Texto de página:
%%

Durante unos cuantos años asistí a un gimnasio. Era un local más bien lúgubre, con neones fluorecentes blancos en el techo, algunas manchas de humedad en las paredes y con unas pocas máquinas para practicar la bicicleta estática o para correr sobre una alfombra mecánica. Cuatro pesas para ejercitar los músculos y unos palos redondeados sujetos a la pared para estiramientos. No mucho más. Mis compañeros de ejercicio eran pocos, contados, y nos conocíamos todos. El ambiente era muy fraternal y en el aire circulaba un cierto coleguismo, sano y distendido. En un momento determinado, las cosas cambiaron de raíz: el gimnasio de capacidad humana, cercano y vecinal, austero y próximo, se rindió a una empresa multinacional. Hicieron obras, lo engrandecieron, abrieron grandes ventanales con luz natural y vistas al exterior, lo inundaron de máquinas estrepitosas que ofrecían una cantidad enorme de posibilidades, desde el adiestramiento de piernas hasta el ahínco con los brazos, pasando por el robustecimiento de brazos y por el amaestramiento de músculos abdominales u otros. El local pasó de ser un centro lúdico donde se cultivaban amistades a la par que se profesaba un cierto amor a la educación física, a una especie de supermercado, masivo e impersonal, en el que decenas de cuerpos aislados -sin ningún contacto social- sudaban de forma permanente en un estado obsesivo y obcecado. Nuestro grupúsculo humano y fiel quedó absolutamente marginado ante las hordas corporales que irrumpieron en el viejo gimnasio ahora convertido en un santuario dedicado, exclusivamente, al culto puramente físico. Nos dispersamos.
Ninguno de nosotros -los viejos cofrades del compañerismo y el deporte sano, sin cronómetros y con paciencia- hubiera pensado que esta evolución colectiva llegaría a estos extremos de fanatismo y masificación. La moda ha arrasado. Hoy, estos gimnasios globalizados se hartan de forrarse a base de una soldadesca amorfa que desea, por encima de todo, lucir unos pectorales de revista del corazón, unos abdominales de película de Bruce Willis, unas piernas ideales para la playa o unos brazos que transparentan bíceps y tríceps para abrazar maternalmente a los osos.

%%

Registros de datos:
%%

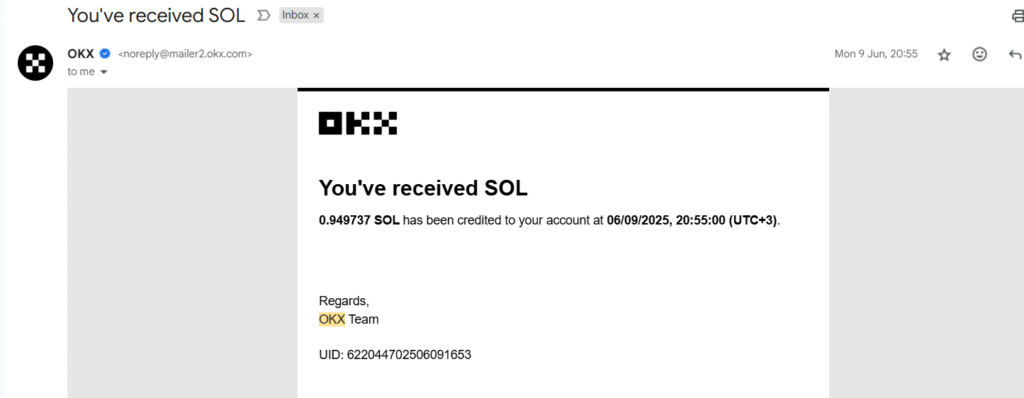Print the email with the printer icon

pyautogui.click(x=1017, y=17)
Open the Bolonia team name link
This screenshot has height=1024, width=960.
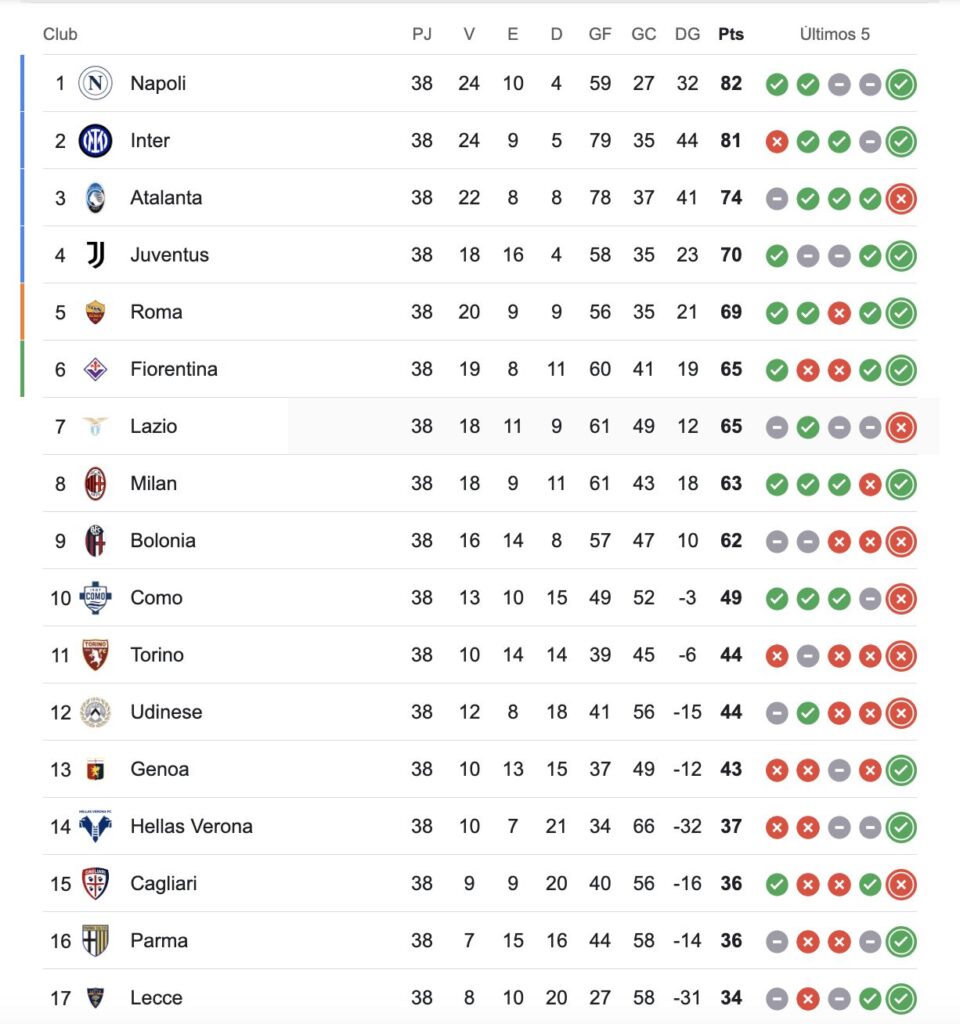[x=163, y=541]
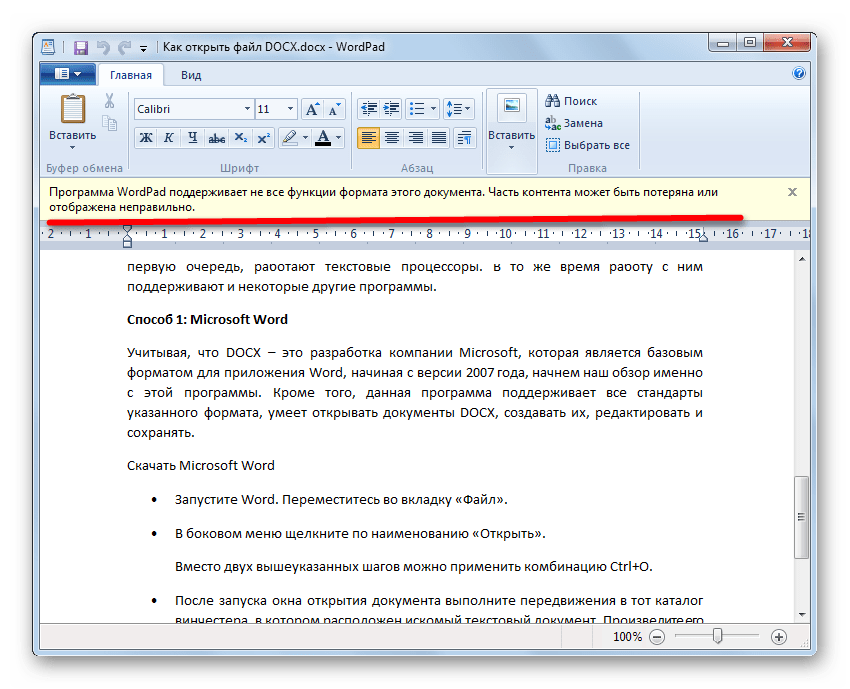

%%

Instrucciones:
[1] Contesta estas preguntas sobre el texto del gimnasio:
(a) ¿Qué había sujeto a la pared para hacer estiramientos?
(b) ¿Ante qué se rindió el gimnasio?
(c) ¿Los abdominales de las películas de qué actor se mencionan?
[2] Copia del texto del gimnasio todo lo que va desde "Ninguno de nosotros" hasta "a los osos.", sin cambiar nada.

Respuestas:
[1]
(a) Unos palos redondeados.
(b) Ante una empresa multinacional.
(c) De Bruce Willis.

[2]
Ninguno de nosotros -los viejos cofrades del compañerismo y el deporte sano, sin cronómetros y con paciencia- hubiera pensado que esta evolución colectiva llegaría a estos extremos de fanatismo y masificación. La moda ha arrasado. Hoy, estos gimnasios globalizados se hartan de forrarse a base de una soldadesca amorfa que desea, por encima de todo, lucir unos pectorales de revista del corazón, unos abdominales de película de Bruce Willis, unas piernas ideales para la playa o unos brazos que transparentan bíceps y tríceps para abrazar maternalmente a los osos.